Why are people so afraid of Apple working with two or three good OEM's? Apple could set the rules. Apple could work with those ready to expand iOS to other products. For instance. Samsung has the Galaxy Zoom which is likely a product that Apple will never challenge. Yet a partner like Sony could create a competing product with iOS and Apple would benefit from royalties.

Secondly, why is the Apple community so afraid of Apple giving the public a choice of hardware. Is Apple so insecure that a competing design would kill them? If you like Apple, you will always buy Apple. But those that buy technology based on their own criteria, may like iOS over Android, but prefer another OEM's hardware styling. Apple could always set retail pricing so as to not undermine the iPhone.

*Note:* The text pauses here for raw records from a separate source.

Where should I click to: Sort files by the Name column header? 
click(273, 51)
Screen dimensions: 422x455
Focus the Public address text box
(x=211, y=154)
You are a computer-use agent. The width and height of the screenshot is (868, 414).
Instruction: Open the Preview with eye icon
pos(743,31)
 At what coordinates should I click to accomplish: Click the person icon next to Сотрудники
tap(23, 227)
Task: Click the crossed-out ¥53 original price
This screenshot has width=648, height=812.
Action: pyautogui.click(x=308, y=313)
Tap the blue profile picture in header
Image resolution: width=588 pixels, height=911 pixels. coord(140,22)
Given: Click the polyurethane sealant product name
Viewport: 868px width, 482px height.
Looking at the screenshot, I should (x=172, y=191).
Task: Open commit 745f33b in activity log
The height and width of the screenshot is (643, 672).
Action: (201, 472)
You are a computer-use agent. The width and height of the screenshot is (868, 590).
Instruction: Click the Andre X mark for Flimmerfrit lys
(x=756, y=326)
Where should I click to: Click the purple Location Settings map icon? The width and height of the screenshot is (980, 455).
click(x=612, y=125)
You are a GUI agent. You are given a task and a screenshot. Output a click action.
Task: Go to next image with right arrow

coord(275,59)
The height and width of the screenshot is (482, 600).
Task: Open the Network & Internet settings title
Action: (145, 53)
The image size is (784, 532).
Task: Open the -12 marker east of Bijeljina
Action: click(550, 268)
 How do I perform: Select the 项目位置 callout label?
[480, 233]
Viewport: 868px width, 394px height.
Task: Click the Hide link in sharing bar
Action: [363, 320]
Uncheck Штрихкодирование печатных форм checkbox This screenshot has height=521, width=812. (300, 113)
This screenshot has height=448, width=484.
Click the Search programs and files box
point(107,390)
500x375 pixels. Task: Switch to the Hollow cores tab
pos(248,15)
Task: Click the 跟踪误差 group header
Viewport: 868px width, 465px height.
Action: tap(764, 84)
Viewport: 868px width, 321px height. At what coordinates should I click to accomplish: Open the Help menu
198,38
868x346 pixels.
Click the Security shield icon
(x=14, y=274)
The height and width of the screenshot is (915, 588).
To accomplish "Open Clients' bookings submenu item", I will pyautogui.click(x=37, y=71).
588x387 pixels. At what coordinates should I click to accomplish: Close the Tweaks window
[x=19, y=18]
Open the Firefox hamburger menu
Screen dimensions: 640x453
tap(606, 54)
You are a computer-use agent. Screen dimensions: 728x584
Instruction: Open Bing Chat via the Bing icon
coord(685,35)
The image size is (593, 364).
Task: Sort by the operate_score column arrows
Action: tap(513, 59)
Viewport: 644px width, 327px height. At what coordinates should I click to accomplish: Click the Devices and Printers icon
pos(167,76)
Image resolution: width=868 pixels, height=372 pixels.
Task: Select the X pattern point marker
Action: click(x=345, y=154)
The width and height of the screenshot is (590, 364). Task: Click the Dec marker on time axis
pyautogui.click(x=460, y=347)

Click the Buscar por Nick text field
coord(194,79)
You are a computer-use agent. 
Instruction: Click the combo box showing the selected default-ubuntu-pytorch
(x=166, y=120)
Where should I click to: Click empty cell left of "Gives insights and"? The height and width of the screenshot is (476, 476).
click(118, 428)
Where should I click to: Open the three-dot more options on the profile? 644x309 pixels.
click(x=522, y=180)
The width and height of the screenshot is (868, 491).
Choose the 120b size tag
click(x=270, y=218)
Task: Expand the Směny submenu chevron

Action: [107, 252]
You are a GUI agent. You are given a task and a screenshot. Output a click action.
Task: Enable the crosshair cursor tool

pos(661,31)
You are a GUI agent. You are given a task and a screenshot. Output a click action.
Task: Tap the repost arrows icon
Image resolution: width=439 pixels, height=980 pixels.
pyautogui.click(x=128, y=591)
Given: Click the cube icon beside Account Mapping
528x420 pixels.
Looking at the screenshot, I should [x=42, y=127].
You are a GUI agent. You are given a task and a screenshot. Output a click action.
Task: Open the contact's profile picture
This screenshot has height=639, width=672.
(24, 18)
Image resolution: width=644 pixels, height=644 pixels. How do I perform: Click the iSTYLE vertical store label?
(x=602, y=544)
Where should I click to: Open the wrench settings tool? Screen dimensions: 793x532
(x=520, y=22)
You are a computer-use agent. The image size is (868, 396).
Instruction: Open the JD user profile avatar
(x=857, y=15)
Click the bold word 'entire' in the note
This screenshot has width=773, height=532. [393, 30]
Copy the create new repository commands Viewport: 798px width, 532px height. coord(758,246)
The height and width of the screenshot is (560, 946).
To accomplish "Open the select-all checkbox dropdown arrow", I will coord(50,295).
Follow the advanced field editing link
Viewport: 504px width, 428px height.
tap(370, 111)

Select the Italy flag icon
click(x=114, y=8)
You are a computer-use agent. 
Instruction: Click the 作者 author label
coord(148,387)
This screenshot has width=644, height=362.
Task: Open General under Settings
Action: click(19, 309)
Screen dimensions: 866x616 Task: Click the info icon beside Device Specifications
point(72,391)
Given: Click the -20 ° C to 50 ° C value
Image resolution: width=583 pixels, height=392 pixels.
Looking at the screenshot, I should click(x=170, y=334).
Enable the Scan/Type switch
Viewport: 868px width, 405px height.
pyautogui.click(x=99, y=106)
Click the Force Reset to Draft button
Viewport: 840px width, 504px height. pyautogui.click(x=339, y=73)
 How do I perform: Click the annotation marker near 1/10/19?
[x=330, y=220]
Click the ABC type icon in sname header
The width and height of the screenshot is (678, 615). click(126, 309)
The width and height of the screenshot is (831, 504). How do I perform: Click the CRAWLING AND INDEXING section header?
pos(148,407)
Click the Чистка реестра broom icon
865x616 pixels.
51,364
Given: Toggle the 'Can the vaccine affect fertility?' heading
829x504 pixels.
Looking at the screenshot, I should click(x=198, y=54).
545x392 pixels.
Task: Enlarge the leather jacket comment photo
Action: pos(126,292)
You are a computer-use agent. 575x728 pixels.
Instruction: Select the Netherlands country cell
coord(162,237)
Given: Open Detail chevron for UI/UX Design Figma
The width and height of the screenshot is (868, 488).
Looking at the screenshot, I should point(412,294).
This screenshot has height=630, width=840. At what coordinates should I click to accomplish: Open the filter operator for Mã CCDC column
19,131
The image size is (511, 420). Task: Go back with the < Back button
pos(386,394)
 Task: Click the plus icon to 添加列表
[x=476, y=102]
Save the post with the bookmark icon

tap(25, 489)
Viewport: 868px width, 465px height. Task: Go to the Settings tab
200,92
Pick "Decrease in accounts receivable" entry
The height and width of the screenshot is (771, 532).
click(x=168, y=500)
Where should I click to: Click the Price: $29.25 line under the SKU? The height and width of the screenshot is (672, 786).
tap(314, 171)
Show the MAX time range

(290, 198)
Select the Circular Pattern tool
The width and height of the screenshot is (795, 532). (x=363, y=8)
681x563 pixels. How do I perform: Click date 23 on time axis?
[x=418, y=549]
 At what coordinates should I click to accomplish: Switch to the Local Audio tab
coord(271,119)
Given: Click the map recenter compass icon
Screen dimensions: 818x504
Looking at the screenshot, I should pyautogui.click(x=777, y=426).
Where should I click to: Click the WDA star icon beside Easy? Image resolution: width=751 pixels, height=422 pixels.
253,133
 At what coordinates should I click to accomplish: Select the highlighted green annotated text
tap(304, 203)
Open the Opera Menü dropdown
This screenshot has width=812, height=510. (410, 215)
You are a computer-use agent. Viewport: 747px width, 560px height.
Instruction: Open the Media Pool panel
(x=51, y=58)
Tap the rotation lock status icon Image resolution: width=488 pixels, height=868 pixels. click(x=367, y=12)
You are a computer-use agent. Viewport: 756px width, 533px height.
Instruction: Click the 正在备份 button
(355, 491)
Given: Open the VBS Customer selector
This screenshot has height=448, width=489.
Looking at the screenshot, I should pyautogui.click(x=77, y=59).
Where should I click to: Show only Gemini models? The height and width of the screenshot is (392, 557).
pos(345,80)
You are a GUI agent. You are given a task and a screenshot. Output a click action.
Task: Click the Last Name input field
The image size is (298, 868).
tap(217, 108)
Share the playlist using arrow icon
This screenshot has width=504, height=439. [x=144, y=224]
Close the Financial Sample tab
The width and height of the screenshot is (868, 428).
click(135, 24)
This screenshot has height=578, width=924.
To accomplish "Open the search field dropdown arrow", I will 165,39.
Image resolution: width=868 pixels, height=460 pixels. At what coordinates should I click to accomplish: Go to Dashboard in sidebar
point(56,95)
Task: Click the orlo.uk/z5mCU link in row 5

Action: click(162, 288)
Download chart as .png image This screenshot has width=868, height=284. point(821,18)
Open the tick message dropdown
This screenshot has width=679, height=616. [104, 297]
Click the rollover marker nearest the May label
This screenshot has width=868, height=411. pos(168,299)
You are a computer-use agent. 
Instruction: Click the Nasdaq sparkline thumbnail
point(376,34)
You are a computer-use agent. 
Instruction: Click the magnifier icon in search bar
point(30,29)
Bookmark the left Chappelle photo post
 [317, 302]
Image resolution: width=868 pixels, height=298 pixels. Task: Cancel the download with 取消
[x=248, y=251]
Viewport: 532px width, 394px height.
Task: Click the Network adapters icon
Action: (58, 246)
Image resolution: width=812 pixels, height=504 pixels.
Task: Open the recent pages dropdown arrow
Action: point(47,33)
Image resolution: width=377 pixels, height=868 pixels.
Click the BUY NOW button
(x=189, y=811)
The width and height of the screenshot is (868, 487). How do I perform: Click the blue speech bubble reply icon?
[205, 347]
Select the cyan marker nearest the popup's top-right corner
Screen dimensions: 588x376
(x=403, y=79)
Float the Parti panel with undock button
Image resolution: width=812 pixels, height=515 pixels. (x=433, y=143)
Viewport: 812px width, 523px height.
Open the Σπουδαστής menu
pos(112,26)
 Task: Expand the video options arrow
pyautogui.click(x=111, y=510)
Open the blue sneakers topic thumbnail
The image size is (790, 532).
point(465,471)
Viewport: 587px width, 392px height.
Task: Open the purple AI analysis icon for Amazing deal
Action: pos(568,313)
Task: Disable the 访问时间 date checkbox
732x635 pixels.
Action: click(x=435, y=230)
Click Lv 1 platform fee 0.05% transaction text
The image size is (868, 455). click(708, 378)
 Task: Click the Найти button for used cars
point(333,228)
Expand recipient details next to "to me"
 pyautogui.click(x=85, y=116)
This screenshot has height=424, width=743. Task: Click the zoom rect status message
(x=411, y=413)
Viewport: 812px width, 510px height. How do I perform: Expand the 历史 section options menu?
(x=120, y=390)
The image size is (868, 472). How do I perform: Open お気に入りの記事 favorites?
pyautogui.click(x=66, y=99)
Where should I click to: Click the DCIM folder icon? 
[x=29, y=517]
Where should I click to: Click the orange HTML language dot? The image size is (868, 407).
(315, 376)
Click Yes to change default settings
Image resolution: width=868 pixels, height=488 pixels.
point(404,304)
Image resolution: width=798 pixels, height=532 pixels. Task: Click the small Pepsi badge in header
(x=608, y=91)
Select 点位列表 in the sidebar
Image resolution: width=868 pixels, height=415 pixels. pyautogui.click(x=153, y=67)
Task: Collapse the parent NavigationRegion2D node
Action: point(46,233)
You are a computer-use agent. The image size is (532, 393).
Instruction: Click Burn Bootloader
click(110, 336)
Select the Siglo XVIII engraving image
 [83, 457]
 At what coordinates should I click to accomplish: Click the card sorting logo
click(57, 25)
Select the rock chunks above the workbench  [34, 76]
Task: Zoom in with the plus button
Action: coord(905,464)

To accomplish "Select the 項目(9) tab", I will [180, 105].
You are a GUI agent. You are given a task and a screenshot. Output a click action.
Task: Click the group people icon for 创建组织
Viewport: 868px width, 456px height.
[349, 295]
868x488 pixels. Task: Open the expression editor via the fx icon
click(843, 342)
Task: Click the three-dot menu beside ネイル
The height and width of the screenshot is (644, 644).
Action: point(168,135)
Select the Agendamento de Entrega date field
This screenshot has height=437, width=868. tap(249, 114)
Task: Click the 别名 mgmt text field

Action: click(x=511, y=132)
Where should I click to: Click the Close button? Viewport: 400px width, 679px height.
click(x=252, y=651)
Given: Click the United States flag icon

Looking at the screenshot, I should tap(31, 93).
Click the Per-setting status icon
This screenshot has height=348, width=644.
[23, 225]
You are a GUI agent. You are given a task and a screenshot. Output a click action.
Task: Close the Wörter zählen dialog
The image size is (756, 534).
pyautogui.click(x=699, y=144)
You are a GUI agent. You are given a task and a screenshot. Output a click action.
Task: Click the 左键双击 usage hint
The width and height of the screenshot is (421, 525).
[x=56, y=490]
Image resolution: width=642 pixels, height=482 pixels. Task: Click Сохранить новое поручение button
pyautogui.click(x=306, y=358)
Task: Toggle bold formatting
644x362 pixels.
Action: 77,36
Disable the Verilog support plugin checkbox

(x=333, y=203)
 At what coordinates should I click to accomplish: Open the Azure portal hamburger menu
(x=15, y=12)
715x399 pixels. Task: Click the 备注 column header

Anyways, I could argue this for days and it wouldn't change a single mind that is stuck in Apple's old philosophy. Apple's one time of offering licensing was a year before they were about to go under. Meaning, they were in no position to control the licensing. Apple is in a position of strength now and could have killed Android with a few strategic partners.

Why do you think Steve Jobs went ballistic when he learned about Android? Steve had prepared long and hard to kill Microsoft. And technically Apple did in the mobile space. But he didn't count on a new competing mobile phone OS from Google. He thought the courts would have stopped Google. But the courts are so damn slow that it was futile, in the big picture. Samsung may pay a billion and gained 100 billion in sales. Licencing early on, could have curbed Android's rise to power.



Regarding the "broken record" of iOS licensing: Apple already has the expertise and resources to create a larger variety of iPhone form factors and price points. What would 3rd party licensees bring to the table except distraction, conflicting goals and margin pressure?

But I agree they seem to be unnecessarily leaving the market open to competitors. Why Apple is differentiating the iPhone so slowly is a mystery. Their Mac/MacBook and iPod lines have greater product variety even though they sell fewer of those.